Reading text:
━━━━━━━━━━
But it’s difficult to see how this change will affect the relationship between influencers and brands until this is fully put into place. Will brands then just rely on following, leading to more bought followers, or will their gaze shift to higher levels of content instead.

The concept of influencer marketing is one that has naturally and logically come around, and is a phenomenon that may not have been expected by the creators of Instagram – especially not to the scale it has reached. So dealing with the issues that arise as it moves on is something that has to be slowly dealt with to try and keep Instagram as creative and authentic as possible.

How does this affect other influencers (and myself)?


In such a saturated market, it can become exhausting to create content to the best of my ability and sometimes feel that it isn’t been seen by a wider audience of users due to ‘algorithm changes’. To see brands working with other bloggers who have evidently bought the support they have got can be demoralizing - but I do try to not compare my success with others, which I have spoken about before.



I can at least be happy in the fact the imagery I create is one that I feel is authentic to myself, my style and the brands I support and enjoy and the image and voice I create is as real as I can create it in the highlight reel my Instagram shows.

To know the growth and support I have is genuine, and helps me to build friendships with other similarly minded people, which is hugely rewarding. But to know that I am against people who don’t do the same but reap greater rewards can be frustrating.

Which is why I question the way brands and money has started to control and navigate the direction in which Instagram content moves. The money that is needed or sought out by influencers is in some cases strangling the creativity which is the foundation of the platform. Which needs to be corrected.

My hope is that hiding the engagement from brands and your audience alike will create a shift towards the positive, but with the influencer marketing industry set to only keep on exploding – the effects that capital has on the future of the platform can’t really be guessed.

All we can do is to continue with our creativity and hope that the community stays based around photography and artistry instead of money making.
━━━━━━━━━━
Entries provided:

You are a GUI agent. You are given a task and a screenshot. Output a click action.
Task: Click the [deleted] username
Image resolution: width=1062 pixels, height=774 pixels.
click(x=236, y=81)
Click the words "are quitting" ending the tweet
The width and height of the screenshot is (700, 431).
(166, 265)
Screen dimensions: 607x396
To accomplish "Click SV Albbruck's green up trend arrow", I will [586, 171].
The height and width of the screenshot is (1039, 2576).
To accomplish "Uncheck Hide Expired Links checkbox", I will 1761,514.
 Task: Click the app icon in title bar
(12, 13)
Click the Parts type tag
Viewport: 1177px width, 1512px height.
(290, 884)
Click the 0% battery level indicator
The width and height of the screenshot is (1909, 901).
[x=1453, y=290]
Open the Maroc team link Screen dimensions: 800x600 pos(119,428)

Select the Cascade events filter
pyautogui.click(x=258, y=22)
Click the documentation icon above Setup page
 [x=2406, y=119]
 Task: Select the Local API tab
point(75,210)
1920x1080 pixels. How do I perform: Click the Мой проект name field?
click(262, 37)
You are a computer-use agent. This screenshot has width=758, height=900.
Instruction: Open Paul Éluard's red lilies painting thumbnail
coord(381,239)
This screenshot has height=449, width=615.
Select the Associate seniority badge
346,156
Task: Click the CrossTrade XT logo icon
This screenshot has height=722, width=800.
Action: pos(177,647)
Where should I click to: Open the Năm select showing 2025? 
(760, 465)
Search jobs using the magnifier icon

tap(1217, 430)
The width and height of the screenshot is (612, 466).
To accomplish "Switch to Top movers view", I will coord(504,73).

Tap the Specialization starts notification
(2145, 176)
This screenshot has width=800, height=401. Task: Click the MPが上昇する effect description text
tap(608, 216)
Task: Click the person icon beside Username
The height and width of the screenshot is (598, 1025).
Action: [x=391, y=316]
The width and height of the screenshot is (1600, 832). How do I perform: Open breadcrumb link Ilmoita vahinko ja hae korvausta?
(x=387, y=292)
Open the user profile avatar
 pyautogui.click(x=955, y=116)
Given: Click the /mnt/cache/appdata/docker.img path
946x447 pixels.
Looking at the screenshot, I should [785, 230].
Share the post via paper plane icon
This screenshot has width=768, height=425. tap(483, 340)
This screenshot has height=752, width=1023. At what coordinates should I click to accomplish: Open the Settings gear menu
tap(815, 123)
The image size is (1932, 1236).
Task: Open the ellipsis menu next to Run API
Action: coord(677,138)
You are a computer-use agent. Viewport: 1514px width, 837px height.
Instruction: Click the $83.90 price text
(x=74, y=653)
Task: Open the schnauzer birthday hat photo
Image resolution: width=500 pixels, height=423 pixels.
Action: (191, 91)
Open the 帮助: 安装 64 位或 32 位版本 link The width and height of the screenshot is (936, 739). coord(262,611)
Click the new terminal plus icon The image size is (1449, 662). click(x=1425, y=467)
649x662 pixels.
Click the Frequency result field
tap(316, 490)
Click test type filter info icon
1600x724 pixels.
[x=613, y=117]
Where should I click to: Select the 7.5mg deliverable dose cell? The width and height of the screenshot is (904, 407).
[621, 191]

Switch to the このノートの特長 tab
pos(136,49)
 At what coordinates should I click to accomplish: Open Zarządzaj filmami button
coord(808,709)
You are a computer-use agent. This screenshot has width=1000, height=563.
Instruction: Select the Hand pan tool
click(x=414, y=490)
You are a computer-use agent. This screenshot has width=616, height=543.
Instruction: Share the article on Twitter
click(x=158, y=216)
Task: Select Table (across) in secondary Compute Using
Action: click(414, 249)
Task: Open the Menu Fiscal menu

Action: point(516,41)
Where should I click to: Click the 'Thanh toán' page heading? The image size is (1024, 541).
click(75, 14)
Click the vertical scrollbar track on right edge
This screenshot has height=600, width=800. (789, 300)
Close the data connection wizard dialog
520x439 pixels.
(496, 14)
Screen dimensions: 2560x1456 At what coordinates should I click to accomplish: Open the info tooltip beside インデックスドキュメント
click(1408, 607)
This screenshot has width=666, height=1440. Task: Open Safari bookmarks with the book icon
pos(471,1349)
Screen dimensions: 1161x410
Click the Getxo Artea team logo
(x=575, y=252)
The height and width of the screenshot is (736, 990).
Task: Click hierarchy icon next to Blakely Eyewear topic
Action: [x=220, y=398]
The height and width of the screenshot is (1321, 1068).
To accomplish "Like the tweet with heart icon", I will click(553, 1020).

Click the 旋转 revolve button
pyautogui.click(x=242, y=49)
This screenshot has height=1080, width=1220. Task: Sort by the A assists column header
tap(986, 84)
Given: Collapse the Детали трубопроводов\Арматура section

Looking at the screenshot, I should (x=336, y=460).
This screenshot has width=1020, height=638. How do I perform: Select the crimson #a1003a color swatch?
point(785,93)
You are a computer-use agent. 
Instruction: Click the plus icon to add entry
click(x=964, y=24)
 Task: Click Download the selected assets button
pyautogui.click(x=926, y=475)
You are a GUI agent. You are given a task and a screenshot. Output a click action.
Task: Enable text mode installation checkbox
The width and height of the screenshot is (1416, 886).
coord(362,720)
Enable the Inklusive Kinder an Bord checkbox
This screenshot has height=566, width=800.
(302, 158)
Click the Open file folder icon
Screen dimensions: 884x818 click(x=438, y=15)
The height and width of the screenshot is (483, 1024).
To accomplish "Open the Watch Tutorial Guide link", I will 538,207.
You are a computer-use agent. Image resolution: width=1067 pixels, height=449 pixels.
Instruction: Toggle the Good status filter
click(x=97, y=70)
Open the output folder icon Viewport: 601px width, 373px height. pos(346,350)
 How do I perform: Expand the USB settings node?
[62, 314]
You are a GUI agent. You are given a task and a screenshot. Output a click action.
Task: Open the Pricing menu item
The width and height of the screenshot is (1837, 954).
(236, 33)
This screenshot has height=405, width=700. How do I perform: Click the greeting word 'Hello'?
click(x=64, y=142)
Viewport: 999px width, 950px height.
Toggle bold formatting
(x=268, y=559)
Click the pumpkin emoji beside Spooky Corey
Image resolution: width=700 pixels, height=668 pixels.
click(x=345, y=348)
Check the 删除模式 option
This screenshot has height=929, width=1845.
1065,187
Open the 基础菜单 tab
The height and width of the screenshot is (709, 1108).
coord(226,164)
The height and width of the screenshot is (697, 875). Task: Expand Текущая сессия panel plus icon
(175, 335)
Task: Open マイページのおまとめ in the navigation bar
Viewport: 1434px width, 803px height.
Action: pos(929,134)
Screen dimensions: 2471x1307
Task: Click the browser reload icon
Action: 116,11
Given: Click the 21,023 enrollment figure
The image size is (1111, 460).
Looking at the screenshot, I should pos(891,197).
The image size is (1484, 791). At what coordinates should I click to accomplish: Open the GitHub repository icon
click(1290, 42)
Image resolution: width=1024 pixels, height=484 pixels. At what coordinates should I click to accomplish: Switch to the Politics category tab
━━━━━━━━━━
Exercise details: Print everything in the Instagram blog post from "In such a saturated" down to "spoken about before.". The records have no connection to the text.

Right answer:
In such a saturated market, it can become exhausting to create content to the best of my ability and sometimes feel that it isn’t been seen by a wider audience of users due to ‘algorithm changes’. To see brands working with other bloggers who have evidently bought the support they have got can be demoralizing - but I do try to not compare my success with others, which I have spoken about before.